— Entries in a dataset —
BEGIN

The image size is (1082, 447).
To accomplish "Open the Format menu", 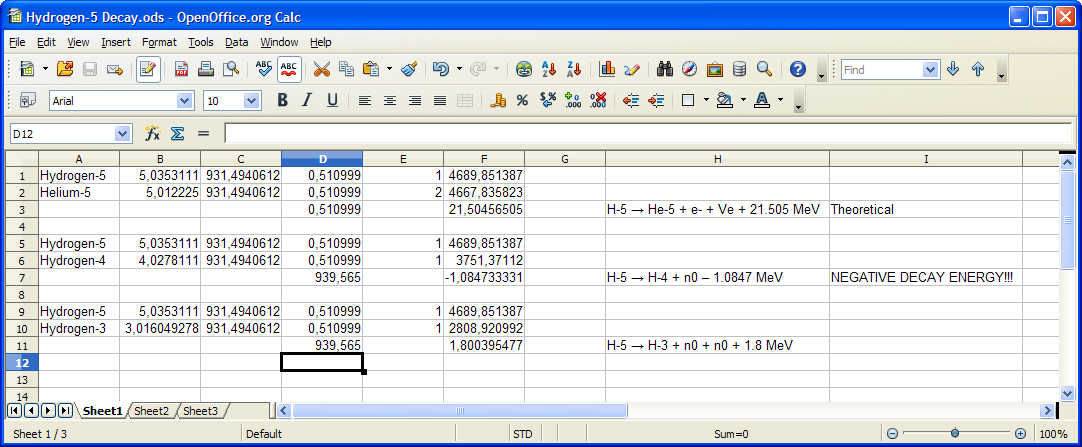I will pos(159,42).
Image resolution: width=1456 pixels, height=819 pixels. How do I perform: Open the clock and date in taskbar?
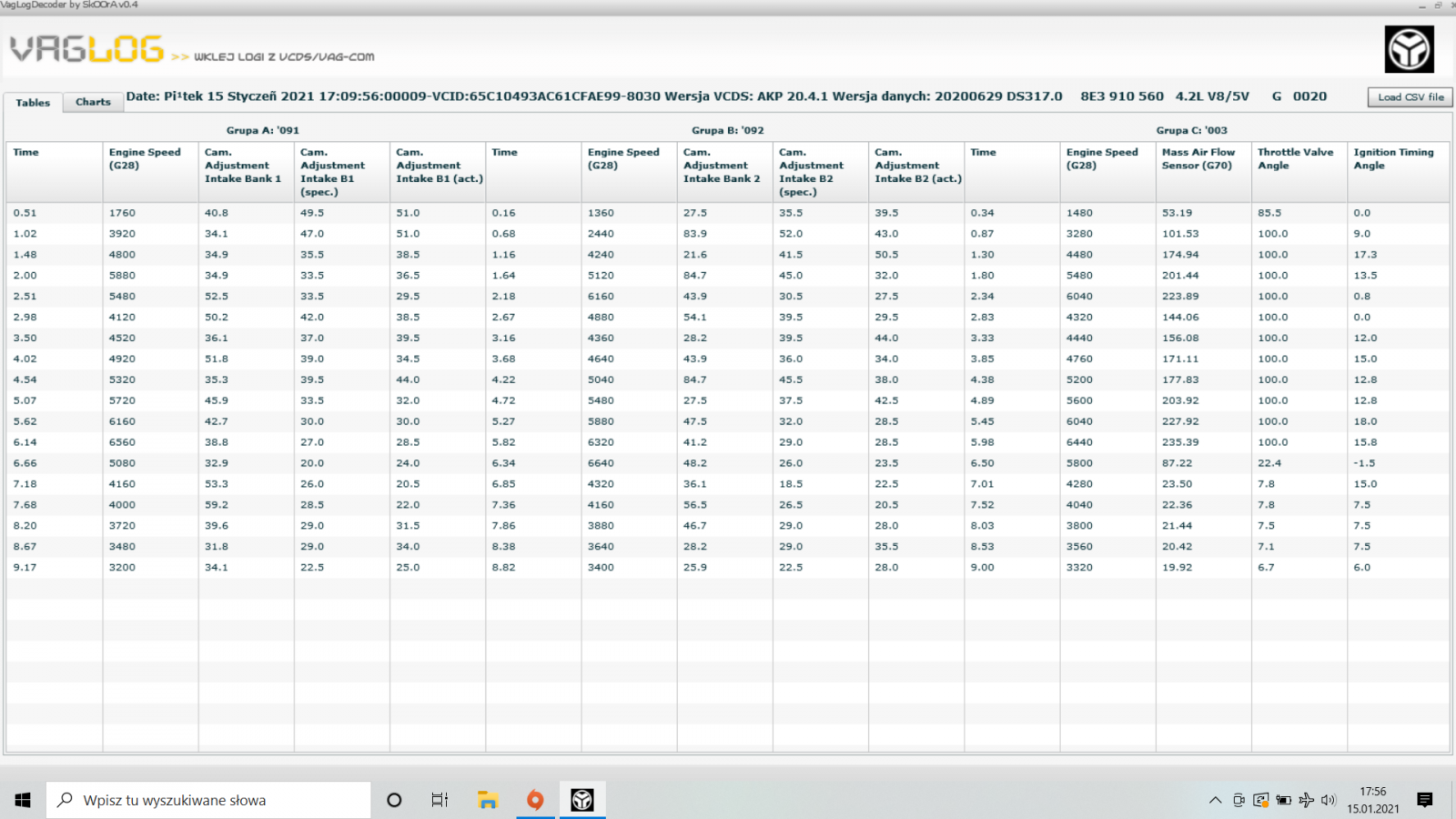[x=1373, y=800]
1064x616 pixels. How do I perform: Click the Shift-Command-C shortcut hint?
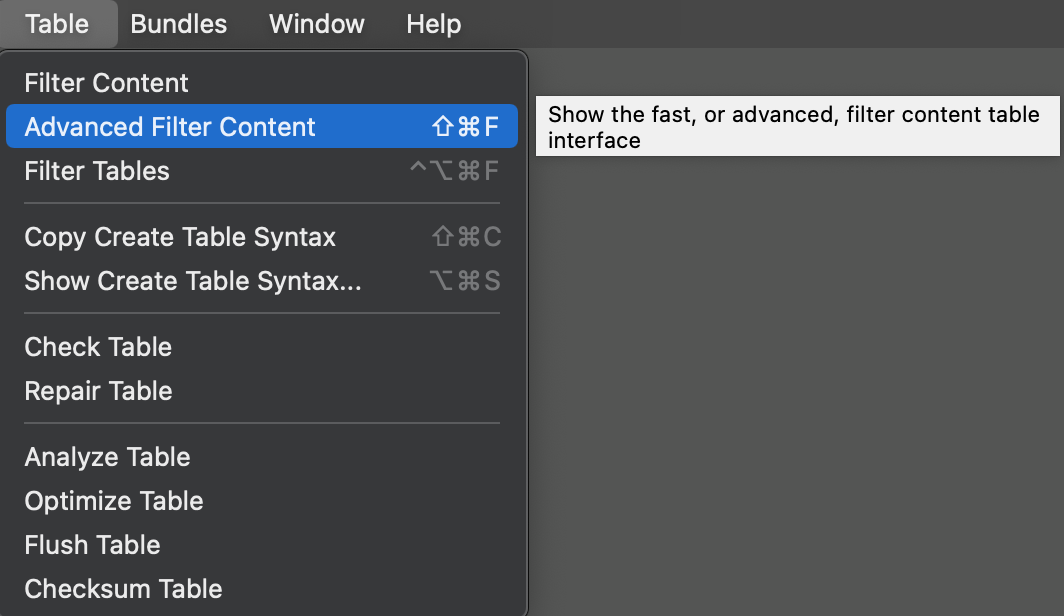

END

— Task instructions —
Transcribe the stretch from the line containing "Image resolution: width=1456" through the end of the entries, leaving out the pictures.

— Solution to the problem —
Image resolution: width=1456 pixels, height=819 pixels. How do I perform: Open the clock and date in taskbar?
[x=1373, y=800]
1064x616 pixels. How do I perform: Click the Shift-Command-C shortcut hint?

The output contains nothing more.